Workouts are inevitable
January 29, 2024
As many of you know, we’re navigating a number of deals that are either in workout or at risk, none more significant than [ ] as the rest have a relatively clear path to recovery. For [ ], the situation is a bit more complex as the path to recovery is contingent on the viability of the company long term and whether it can either raise more venture capital or turn profitable. This was one of our earliest third part underwritten deals and similar to how we ventured into new asset classes or developed new structures in the past, we’re learning more and getting sharper with each new successive deal.
Navigating this workout versus prior is a bit different as our push to diversify our investors' portfolio has gotten us to where less than 10% of the total investors in the deal make up 50% of the total deal size.

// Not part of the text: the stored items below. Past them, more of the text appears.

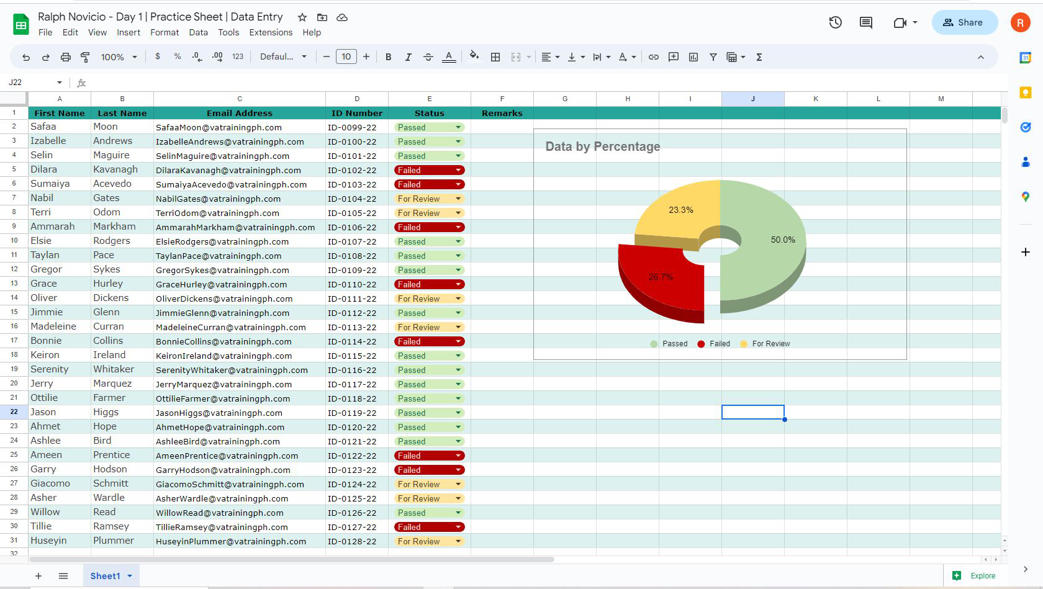Toggle italic formatting
The width and height of the screenshot is (1043, 589).
tap(408, 57)
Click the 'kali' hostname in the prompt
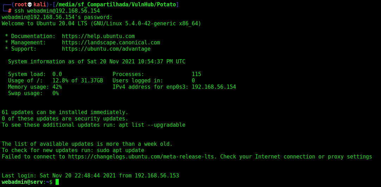Screen dimensions: 381x187 [x=40, y=5]
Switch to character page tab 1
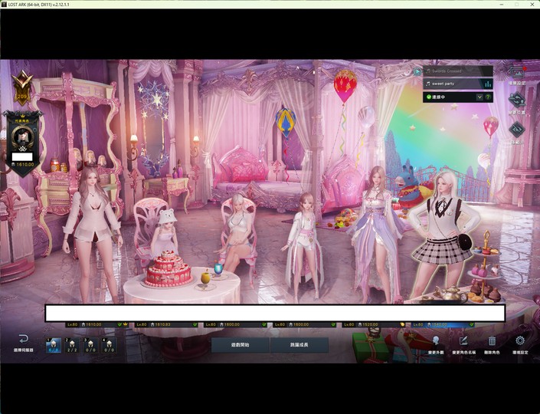Image resolution: width=540 pixels, height=414 pixels. point(54,346)

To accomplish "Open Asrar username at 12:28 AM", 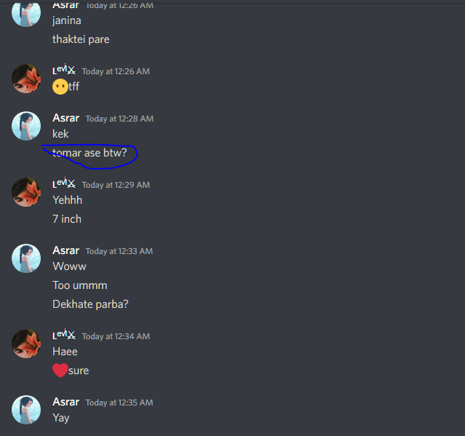I will coord(65,118).
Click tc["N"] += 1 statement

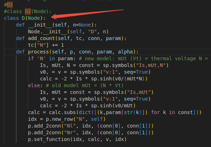pos(46,45)
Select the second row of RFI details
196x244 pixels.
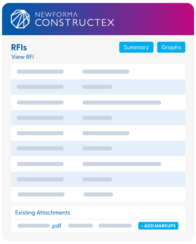coord(98,87)
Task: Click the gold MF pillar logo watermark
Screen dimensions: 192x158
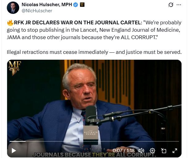Action: tap(15, 68)
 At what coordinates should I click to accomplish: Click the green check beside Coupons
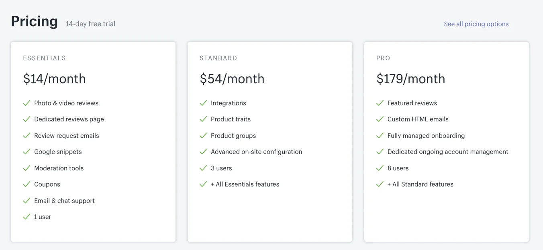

Still, many of those in that 10% have made material investments into the deal and we have taken a very proactive approach to reach out to them, have them understand what happened, and also include them in the process for negotiating the workout. By going down this path, we can do our best to reduce the investor churn we historically have seen when defaults and workouts happen. Coming out of all this, we're going to be implementing a number of changes to simplify deal pages and make it easier to understand what they're investing in and the risk factors associated with it.
We have learned and gotten smarter with every workout and default we've experienced. The fact that the other deals that are at risk or in workout right now are likely on a good path to recovery is a testament to that and I know we'll come out of this workout stronger as we always do.